| TASK BRIEF |
Count lines with "computer" below; give only the number.

####

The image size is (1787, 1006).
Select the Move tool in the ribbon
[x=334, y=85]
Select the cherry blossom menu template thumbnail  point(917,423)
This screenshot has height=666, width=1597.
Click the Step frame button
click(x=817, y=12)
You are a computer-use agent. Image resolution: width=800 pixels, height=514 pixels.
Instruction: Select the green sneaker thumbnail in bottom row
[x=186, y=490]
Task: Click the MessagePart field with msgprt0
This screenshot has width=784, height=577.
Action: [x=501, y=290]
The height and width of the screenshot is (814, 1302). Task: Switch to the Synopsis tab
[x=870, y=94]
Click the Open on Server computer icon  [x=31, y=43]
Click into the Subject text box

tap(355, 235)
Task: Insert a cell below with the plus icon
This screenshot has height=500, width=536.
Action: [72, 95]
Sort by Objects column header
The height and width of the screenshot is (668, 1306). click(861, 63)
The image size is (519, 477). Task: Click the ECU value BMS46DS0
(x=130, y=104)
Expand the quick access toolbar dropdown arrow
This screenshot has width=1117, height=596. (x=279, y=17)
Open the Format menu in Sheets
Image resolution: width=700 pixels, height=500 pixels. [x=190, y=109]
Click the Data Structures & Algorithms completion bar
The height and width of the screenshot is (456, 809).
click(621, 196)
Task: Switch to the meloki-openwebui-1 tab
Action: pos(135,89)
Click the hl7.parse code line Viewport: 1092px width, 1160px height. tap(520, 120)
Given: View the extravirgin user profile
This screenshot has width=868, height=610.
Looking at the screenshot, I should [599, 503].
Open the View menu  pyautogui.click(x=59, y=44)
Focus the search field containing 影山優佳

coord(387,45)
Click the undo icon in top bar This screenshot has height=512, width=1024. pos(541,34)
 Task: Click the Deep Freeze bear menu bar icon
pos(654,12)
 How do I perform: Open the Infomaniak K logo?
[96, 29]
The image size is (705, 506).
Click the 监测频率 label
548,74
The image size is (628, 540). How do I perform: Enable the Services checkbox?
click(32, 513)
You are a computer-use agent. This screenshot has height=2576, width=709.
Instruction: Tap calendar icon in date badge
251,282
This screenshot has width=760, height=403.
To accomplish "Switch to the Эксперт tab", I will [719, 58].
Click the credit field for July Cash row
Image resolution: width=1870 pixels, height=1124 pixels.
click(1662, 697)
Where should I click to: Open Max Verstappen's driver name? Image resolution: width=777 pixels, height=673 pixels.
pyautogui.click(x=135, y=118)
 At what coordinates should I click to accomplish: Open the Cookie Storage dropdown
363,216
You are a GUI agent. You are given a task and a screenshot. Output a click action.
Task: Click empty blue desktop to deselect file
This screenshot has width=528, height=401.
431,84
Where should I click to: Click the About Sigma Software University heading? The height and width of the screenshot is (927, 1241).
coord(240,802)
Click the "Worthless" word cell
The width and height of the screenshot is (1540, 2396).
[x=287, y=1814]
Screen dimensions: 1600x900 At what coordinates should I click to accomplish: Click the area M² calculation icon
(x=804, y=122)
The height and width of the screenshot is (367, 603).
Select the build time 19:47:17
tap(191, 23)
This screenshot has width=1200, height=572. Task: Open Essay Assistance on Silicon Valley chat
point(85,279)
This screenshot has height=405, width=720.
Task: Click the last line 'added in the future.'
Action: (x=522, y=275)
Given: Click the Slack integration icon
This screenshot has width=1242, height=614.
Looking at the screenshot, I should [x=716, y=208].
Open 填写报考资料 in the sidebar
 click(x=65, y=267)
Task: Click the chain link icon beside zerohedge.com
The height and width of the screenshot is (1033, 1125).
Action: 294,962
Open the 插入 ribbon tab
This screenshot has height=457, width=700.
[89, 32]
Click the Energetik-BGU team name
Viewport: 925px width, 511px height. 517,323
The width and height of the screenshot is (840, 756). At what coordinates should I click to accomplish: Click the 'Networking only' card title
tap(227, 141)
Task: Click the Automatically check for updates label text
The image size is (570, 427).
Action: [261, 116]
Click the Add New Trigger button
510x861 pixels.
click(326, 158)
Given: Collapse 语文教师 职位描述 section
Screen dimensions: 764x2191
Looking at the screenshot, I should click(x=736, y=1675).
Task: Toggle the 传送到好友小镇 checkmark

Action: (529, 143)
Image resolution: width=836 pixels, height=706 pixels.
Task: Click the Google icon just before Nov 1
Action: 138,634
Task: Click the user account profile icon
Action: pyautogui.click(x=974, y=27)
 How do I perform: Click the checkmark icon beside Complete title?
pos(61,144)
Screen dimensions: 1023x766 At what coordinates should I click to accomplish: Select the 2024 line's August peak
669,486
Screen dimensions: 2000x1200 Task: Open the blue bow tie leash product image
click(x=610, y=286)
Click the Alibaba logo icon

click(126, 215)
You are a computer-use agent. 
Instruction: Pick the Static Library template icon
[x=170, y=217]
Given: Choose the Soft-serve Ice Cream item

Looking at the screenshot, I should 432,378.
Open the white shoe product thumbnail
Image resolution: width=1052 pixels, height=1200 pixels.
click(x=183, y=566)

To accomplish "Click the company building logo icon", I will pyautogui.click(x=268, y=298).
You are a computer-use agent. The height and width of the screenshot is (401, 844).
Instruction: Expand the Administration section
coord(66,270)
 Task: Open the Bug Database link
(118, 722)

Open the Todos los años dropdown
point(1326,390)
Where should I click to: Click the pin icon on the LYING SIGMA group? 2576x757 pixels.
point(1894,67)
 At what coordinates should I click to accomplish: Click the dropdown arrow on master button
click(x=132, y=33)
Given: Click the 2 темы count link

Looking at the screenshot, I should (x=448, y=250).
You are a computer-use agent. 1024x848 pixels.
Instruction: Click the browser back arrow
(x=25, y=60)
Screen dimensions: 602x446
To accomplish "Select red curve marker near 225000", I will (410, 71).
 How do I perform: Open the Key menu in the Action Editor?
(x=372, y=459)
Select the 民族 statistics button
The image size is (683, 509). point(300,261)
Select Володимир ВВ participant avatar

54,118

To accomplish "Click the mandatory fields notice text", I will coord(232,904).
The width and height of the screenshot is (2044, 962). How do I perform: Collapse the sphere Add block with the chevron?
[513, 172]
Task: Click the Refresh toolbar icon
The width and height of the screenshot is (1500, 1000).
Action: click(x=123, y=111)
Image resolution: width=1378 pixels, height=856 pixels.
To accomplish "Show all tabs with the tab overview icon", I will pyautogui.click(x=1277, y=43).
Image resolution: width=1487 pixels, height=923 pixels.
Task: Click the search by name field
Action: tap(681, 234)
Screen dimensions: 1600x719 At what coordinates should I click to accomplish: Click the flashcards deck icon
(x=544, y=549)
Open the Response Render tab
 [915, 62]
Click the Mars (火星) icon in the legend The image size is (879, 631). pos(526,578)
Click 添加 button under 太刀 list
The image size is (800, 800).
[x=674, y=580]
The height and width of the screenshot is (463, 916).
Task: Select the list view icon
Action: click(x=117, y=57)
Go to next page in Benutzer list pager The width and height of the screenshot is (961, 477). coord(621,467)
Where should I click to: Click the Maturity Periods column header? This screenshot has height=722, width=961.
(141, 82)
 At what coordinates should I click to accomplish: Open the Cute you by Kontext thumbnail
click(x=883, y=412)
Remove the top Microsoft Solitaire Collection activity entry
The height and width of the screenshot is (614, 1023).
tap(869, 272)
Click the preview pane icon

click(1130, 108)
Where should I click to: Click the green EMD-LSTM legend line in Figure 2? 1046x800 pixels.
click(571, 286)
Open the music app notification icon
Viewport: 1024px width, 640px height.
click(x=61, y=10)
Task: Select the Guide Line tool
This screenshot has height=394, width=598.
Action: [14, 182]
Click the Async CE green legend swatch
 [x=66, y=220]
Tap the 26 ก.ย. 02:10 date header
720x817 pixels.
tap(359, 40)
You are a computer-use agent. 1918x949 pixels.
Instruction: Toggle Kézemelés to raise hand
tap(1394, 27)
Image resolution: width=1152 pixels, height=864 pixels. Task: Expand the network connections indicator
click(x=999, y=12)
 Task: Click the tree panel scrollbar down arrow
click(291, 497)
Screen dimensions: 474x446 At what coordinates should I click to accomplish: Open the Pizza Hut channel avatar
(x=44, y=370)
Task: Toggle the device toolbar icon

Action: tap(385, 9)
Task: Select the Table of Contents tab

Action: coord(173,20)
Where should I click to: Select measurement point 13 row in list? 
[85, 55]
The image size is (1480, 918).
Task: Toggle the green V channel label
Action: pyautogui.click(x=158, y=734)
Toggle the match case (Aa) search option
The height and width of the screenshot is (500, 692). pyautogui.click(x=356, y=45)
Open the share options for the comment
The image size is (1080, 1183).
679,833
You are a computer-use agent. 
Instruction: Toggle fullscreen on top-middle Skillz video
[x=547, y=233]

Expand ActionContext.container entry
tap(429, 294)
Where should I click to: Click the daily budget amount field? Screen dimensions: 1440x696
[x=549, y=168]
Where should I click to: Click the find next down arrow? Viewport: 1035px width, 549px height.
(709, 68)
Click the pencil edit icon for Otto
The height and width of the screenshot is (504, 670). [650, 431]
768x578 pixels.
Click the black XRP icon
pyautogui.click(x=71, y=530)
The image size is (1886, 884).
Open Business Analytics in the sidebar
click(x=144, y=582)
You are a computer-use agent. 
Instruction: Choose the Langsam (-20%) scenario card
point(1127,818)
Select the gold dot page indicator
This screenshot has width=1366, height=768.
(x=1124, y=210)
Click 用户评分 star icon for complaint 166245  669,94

####

| WRITTEN RESPONSE |
9